(Stored items)

:::::

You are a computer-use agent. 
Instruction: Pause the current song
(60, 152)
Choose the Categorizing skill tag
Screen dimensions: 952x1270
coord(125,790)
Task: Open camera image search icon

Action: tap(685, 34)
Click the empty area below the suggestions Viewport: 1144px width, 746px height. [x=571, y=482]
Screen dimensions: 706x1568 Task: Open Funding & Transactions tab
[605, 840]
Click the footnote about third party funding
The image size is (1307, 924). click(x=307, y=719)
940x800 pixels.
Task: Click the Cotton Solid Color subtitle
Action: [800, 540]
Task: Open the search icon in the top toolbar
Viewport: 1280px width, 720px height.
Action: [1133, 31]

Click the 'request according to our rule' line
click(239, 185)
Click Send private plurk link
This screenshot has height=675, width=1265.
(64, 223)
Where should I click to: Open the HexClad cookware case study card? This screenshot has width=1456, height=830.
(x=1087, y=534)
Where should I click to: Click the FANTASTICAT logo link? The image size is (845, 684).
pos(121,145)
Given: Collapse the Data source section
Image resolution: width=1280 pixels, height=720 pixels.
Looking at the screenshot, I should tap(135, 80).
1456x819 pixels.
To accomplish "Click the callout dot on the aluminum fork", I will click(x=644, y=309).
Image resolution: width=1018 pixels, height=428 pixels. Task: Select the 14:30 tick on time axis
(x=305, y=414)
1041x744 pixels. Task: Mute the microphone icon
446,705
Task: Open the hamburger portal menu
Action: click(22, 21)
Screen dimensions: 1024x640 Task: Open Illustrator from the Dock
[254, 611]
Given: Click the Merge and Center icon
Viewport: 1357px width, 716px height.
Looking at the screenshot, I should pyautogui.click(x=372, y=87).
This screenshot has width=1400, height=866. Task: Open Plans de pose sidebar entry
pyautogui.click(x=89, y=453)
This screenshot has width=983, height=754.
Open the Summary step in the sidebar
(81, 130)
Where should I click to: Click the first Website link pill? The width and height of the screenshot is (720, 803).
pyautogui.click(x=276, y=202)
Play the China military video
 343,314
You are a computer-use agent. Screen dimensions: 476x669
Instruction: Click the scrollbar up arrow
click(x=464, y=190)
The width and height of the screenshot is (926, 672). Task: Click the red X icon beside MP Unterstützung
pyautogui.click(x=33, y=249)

:::::

## Work to be completed
When a line of the records above contains the string "Given", count it once; then give the total and nothing else.

## Exercise response
2